Chroniques de Philippe Curval

Peter Watts : Vision aveugle

(Blindsight, 2006)

roman de Science-Fiction

chronique par Philippe Curval, 2009

par ailleurs :

Le thème de la rencontre avec une entité venue d'ailleurs est consubstantiel à la Science-Fiction. Mais depuis Rendez-vous avec Rama, le chef-d'œuvre d'Arthur C. Clarke, peu d'écrivains ont atteint ce niveau d'intelligence et de complexité que déploie Peter Watts dans Vision aveugle.

Comment communiquer avec une espèce supérieure, apparemment dépourvue de projet, vivant dans l'espace au sein d'un artefact insaisissable, qui évoque au mieux un test de Rorschach ? C'est tout le problème que se pose l'équipage du Thésée, vaisseau terrien dont les membres semblent autant de spécialistes caractériels — surtout le récitant qui, privé de la moitié de son cerveau, ne connaît pas l'empathie.
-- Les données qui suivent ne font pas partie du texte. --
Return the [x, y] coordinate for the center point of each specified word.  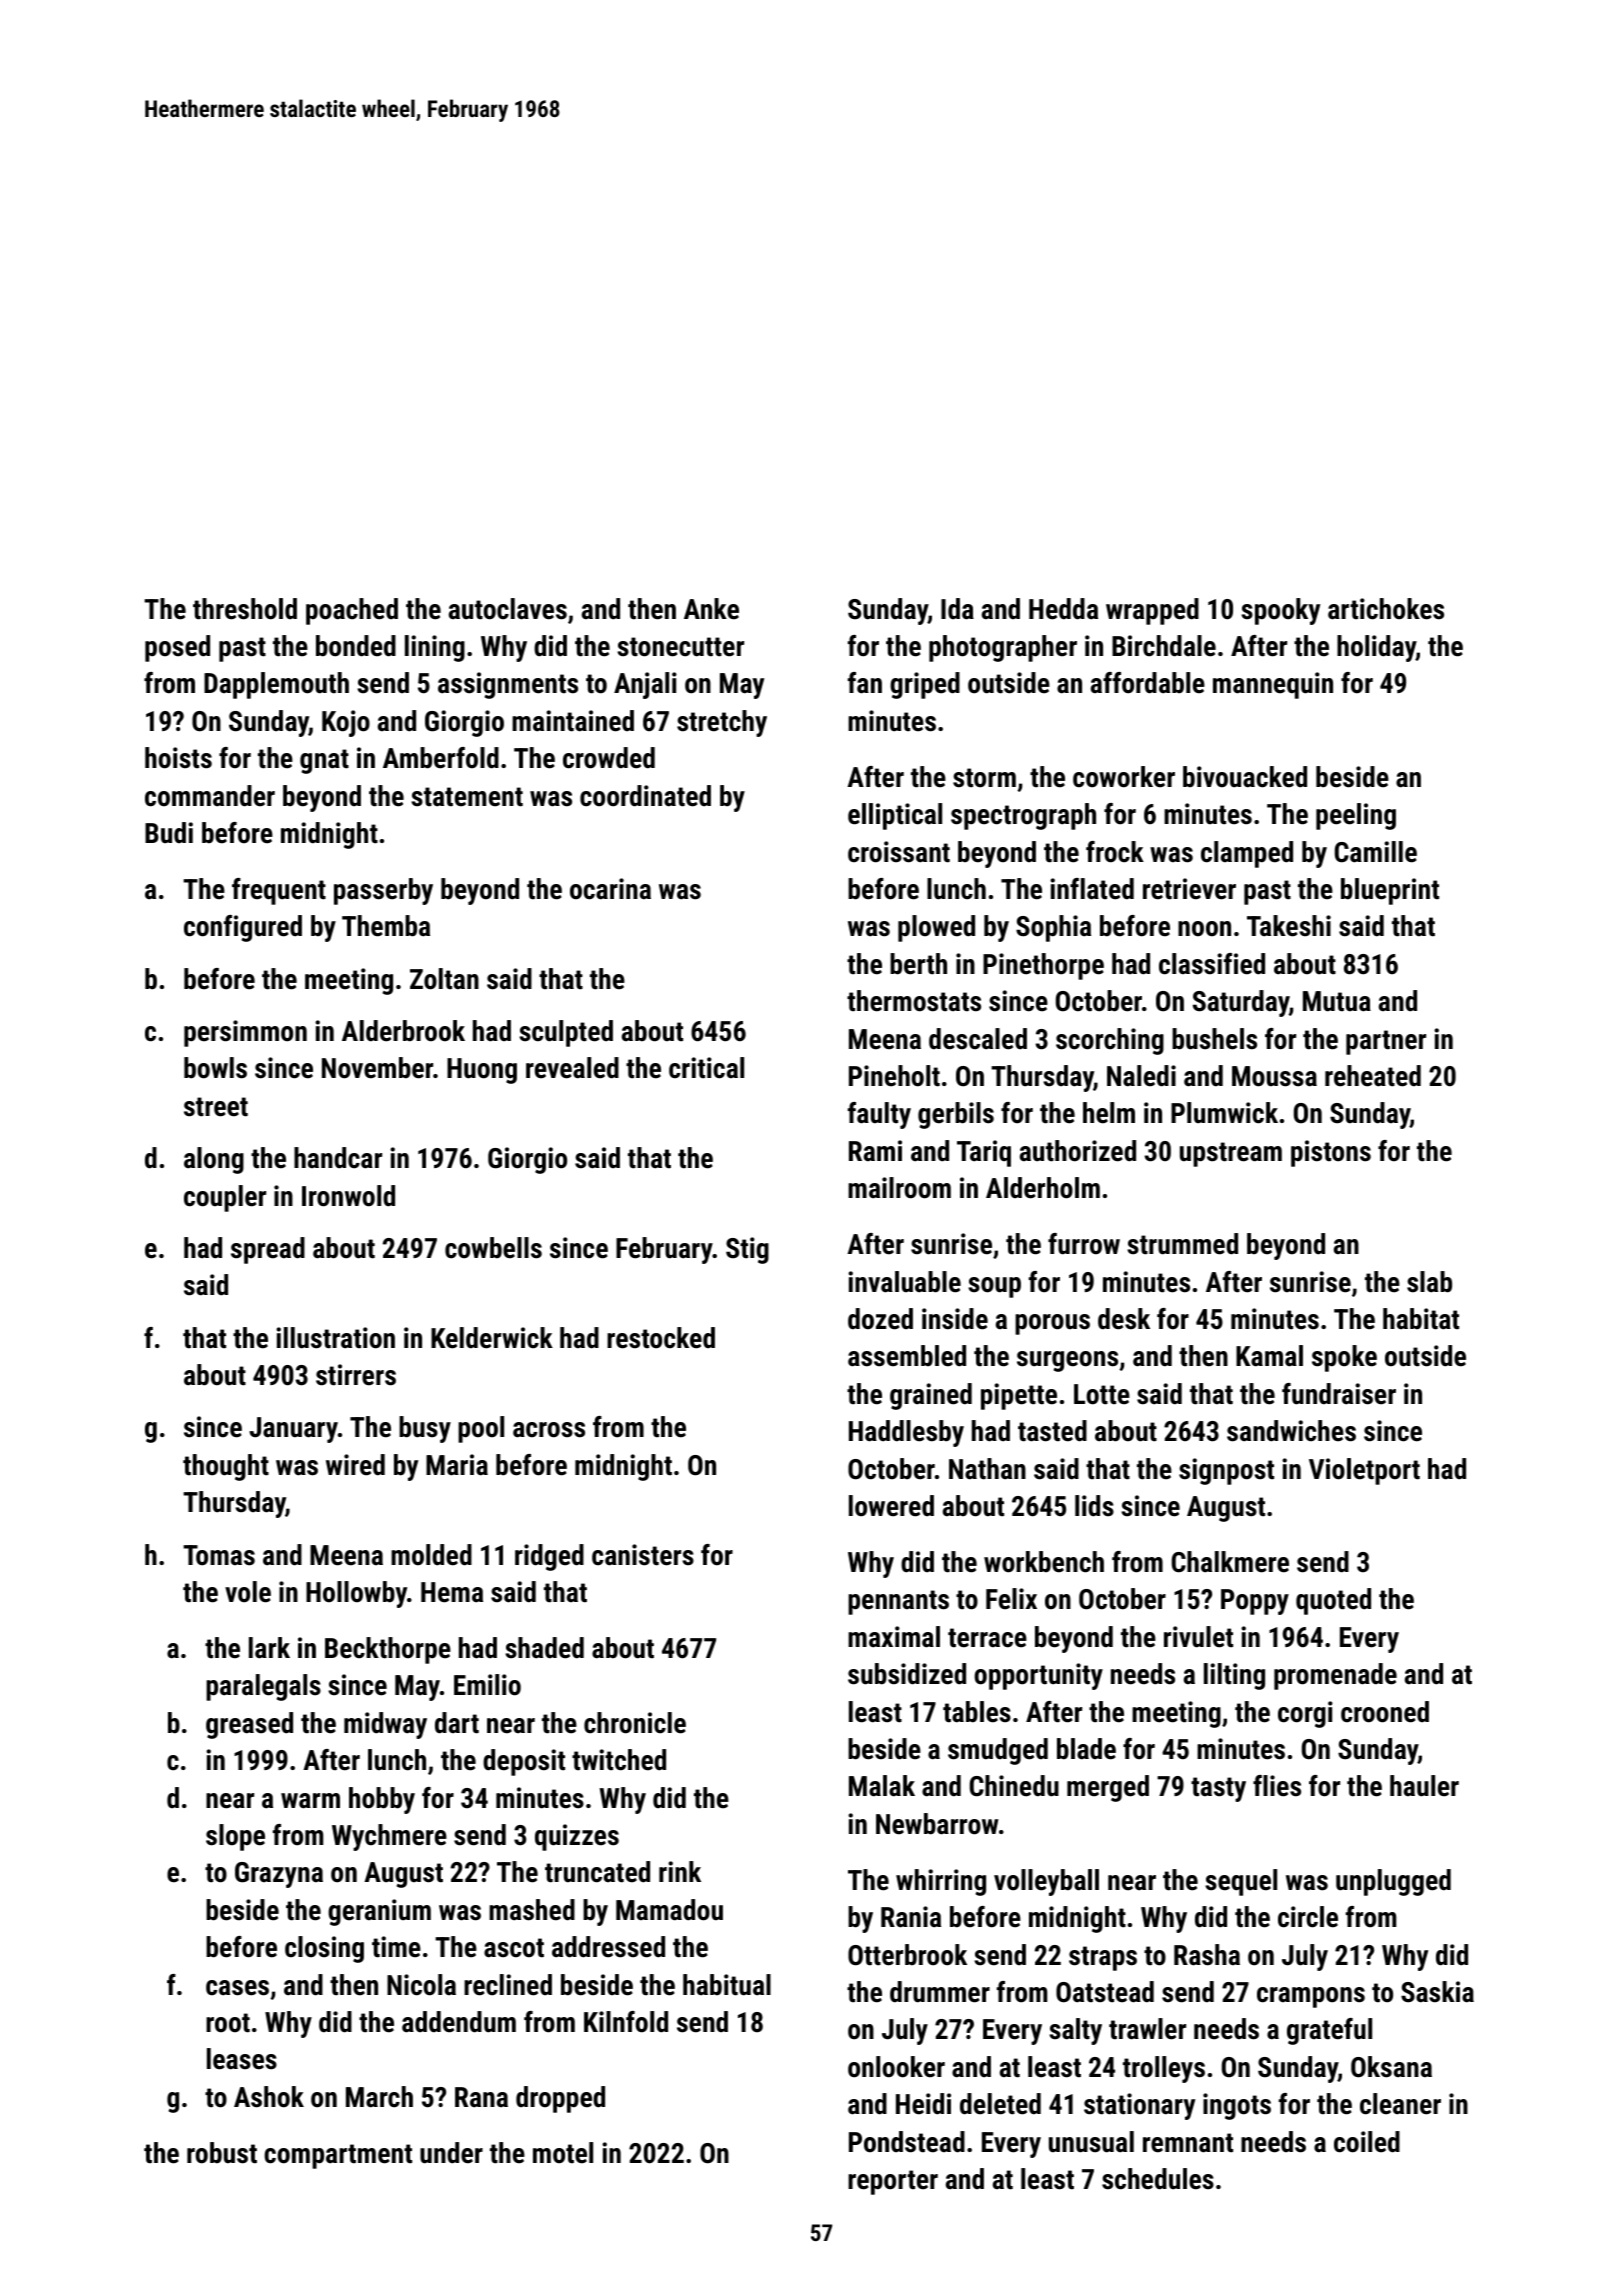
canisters [643, 1555]
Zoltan [444, 979]
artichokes [1386, 609]
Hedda [1063, 609]
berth [918, 964]
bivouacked [1245, 777]
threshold [245, 609]
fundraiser [1339, 1394]
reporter [893, 2182]
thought [226, 1467]
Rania [911, 1917]
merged [1108, 1788]
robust [222, 2153]
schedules [1158, 2179]
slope [235, 1837]
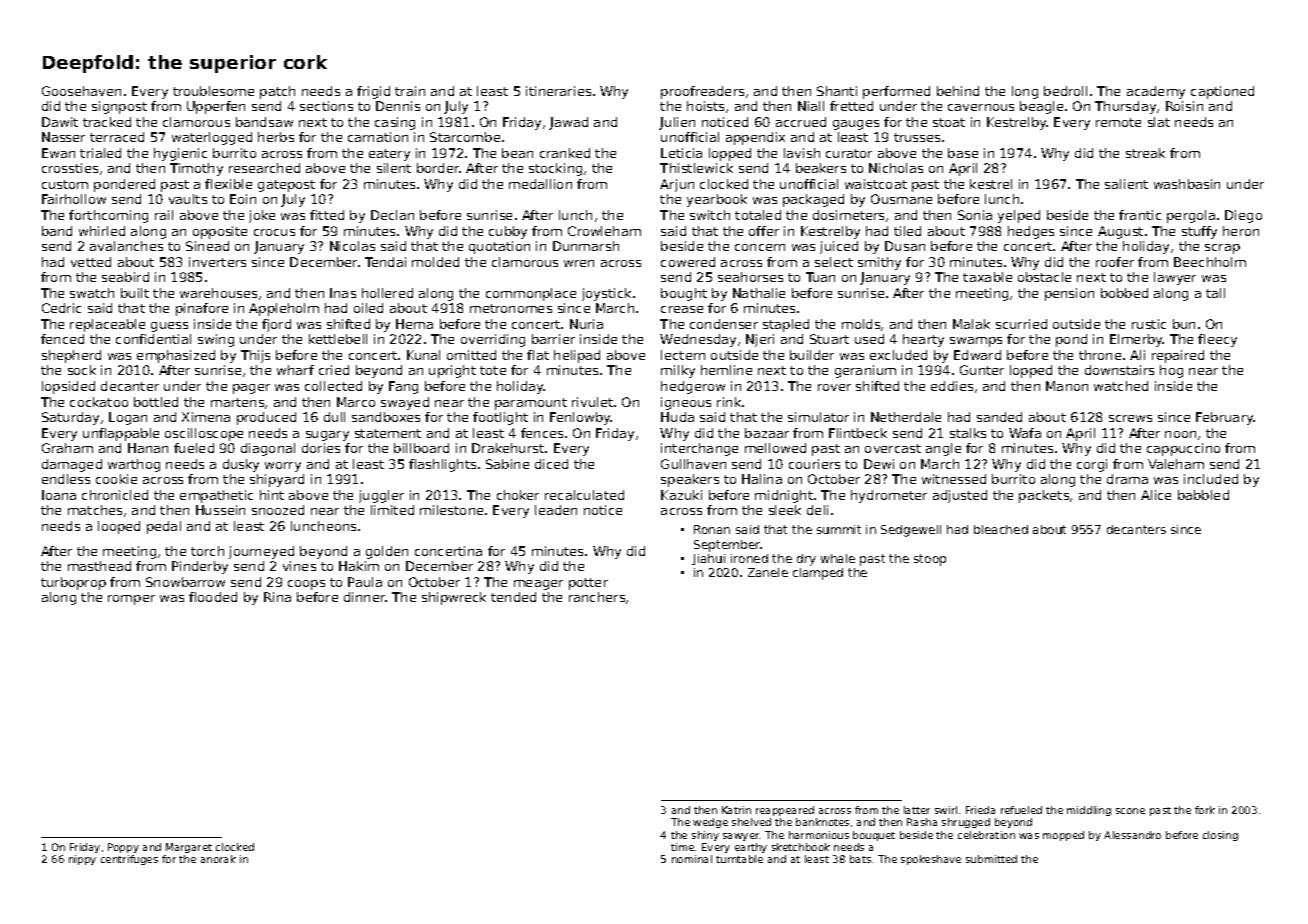 This screenshot has height=924, width=1308. Describe the element at coordinates (818, 574) in the screenshot. I see `clamped` at that location.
En arrachant un extraterrestre au vaisseau, peut-on parvenir à lui transmettre et à recevoir des informations grâce à la “Chambre chinoise” ? Principe qui devrait permettre d'établir une conversation en usant de symboles sans signification ? Ou bien faut-il utiliser la torture ?

À partir de ces données, Watts va enchaîner les situations insolites, les conflits énigmatiques dans un flot verbal qui marie le lyrisme à la science, les théories de l'absurde à la réflexion philosophique. Emportés par une sorte de folie supérieure qui fait “craquer” les concepts les mieux établis, nous pénétrons peu à peu les arcanes du sujet qu'il traite en filigrane. Aucun système ne peut se comprendre lui-même. La conscience de soi résulte du fait que nous voyons le monde en aveugles. À la rigueur nous ne sommes que des métaphores de nous-mêmes. C'est pourquoi la vie humaine n'est qu'un mensonge accepté.

Philippe Curval → le Magazine littéraire, nº 488, juillet-août 2009

Paul McAuley : Cowboy angels

(Cowboy angels, 2007)

roman de Science-Fiction

chronique par Philippe Curval, 2009

par ailleurs :

« D'après la montre, il était onze heures vingt. Stone avait perdu cinq heures quelque part. »

« Je ne peux plus y retourner, parce que, pour ainsi dire, j'y suis déjà. »

Grâce à ces formules à l'emporte-pièce que McAuley distille avec un savoir-faire accompli, Cowboy angels s'affirme comme une œuvre libérée des stéréotypes de la Science-Fiction. Balayant ces longues explications qui font mordre la poussière au récit, il démontre avec brio comment conjectures et spéculations, même les plus paradoxales, s'ancrent dans la réalité ; par le simple jeu de l'écriture et d'un scénario bien construit, l'ellipse, le non-dit servent de support à l'imagination.

Et pourtant, c'est d'un roman ambitieux, complexe qu'il s'agit. Durant la présidence de Richard Nixon, les travaux des chercheurs sur la physique quantique ont permis d'ouvrir des “portes de Turing” sur les univers parallèles. Ceux qui s'affirment les habitants de l'Amérique réelle décident de corriger les versions qui ont divergé. Guerres nucléaires, présidents retors ou inconsistants, sauvagerie native, civilisations embryonnaires en sont la cause. Les opérations militaires se révèlent une bonne méthode pour apporter l'idéal américain. Mais Jimmy Carter vient d'être élu. Il déclare la paix. La “Compagnie” s'y refuse. Ses agents vont opérer en secret. Voilà qu'on découvre la chronoclef qui permet de voyager dans le temps. Un champ infini s'ouvre à la manipulation des corps et des esprits pour transformer les sociétés.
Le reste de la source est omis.